The online greetings cards leader in the UK and Holland, Moonpig likes to present itself as a technology business, but it clearly remains reliant on the local postie to get products through people’s letterboxes.
On the positive side, having scaled back spending, Moonpig reiterated its full year expectations for adjusted earnings before interest, tax, depreciation and amortisation (EBITDA), demonstrating a degree of resilience in the business model.
SALES GROWTH DOWNGRADE
Moonpig, which offers online greetings cards as well as personalised physical greetings cards, now expects revenue for the year to April 2023 to be around £320 million.
That is a downgrade from previous guidance of £350 million, though still above expectations at the time of the initial public offering (IPO) in 2021.

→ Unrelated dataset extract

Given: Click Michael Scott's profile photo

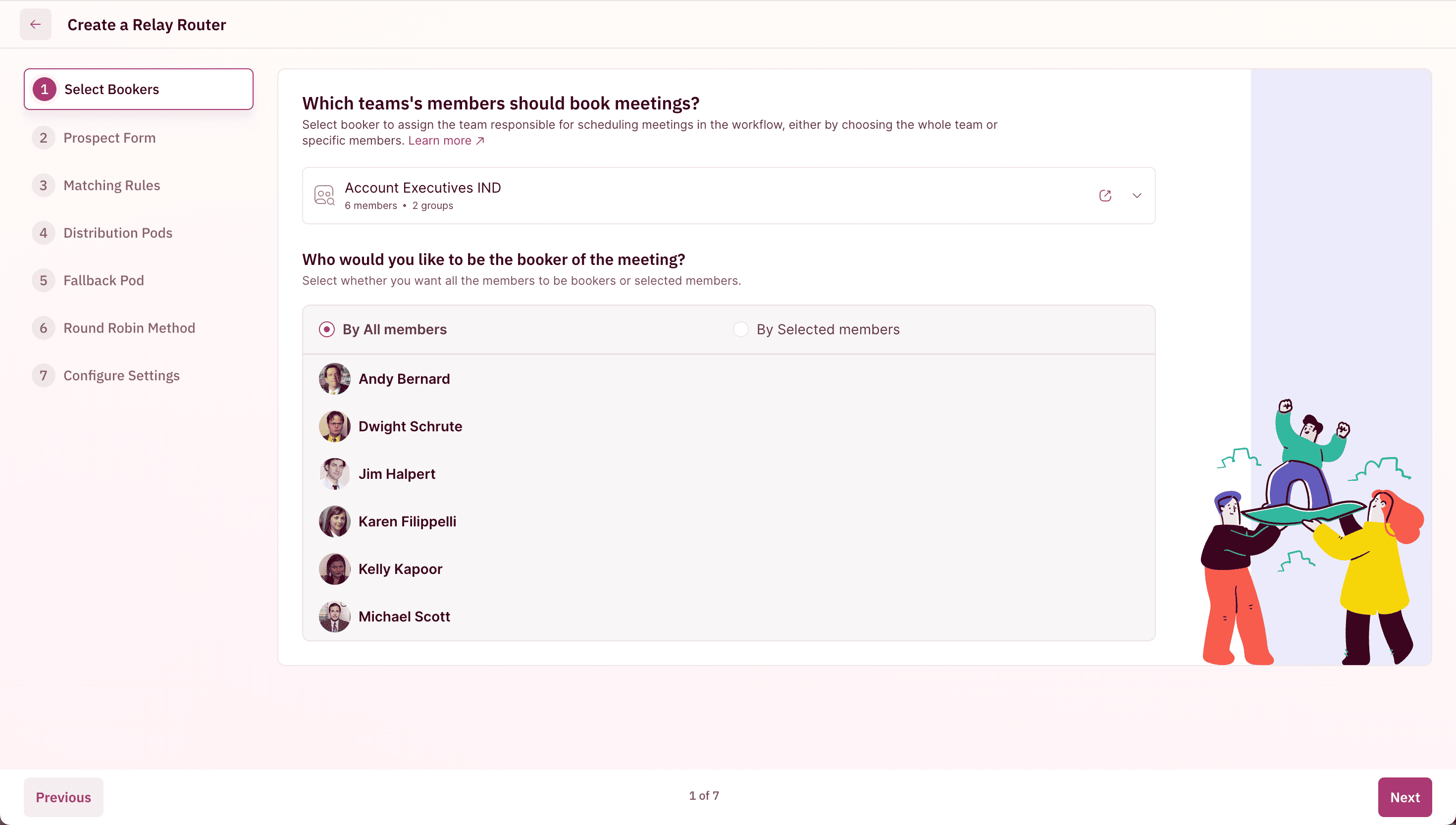Looking at the screenshot, I should click(x=334, y=617).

The company conceded trading conditions have become ‘progressively more challenging’ through October and November due to the impact from Royal Mail strikes and trading down in gifting as the cost-of-living crisis squeezed consumer spending.

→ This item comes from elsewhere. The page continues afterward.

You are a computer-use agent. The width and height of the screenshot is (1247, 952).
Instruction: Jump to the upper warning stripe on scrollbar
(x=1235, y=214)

Results for the first half ended 31 October 2022 revealed flat revenue of £142.8 million as Moonpig lapped a demanding, lockdown-inflated prior year comparative.
Reported pre-tax profit halved to £9.1 million after a jump in finance costs following the acquisition of Red Letter Days owner Buyagift and after the amortisation of tech platform investments.
IDEALLY POSITIONED?
CEO Nickyl Raithatha insisted that as the ‘clear online leader in greetings cards’, Moonpig is ‘positioned to benefit as the market continues the long-term structural shift to online.

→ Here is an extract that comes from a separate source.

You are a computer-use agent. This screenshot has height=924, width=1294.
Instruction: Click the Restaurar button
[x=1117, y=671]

‘Our resilient business model offers a powerful and unique combination of leading market positions, strong customer retention, high profitability and robust cash generation, giving us flexibility to manage through the economic cycle. As a result, our expectations for profit for the current financial year remain unchanged.’
EXPERT VIEWS
J.P.Morgan Cazenove commented: ‘With Moonpig already having called out some trading down in gifting in September, the shares have underperformed e-commerce peers in recent months, and hence we think a change in top line guidance was already widely anticipated, and captured in the current price.
‘Nevertheless, whilst we continue to like the long term story (and see the valuation as undemanding), with earnings momentum currently negative, we expect the shares to tread water in the near term.’
AJ Bell investment director Russ Mould said: ‘Some people have clearly been put off ordering cards through Moonpig thanks to the postal strikes, judging by the drop in volumes in September and October. The danger is that the same trend will continue in the crucial November and December period as the prospect of more industrial action looms.’
Mould continued: ‘What is perhaps most concerning is how rapidly the situation has deteriorated given trading was reported to be in line with expectations as recently as September. While revenue guidance has been trimmed, the company is sticking with its expectations for adjusted earnings having scaled back spending. This isn’t a long-term solution though.
‘Greetings cards sales have demonstrated resilience in previous recessions but the risk of further disruption will be keeping Moonpig management up at night.’
DISCLAIMER: Financial services company AJ Bell referenced in this article owns Shares magazine. The author of this article (James Crux) and the editor (Martin Gamble) own shares in AJ Bell.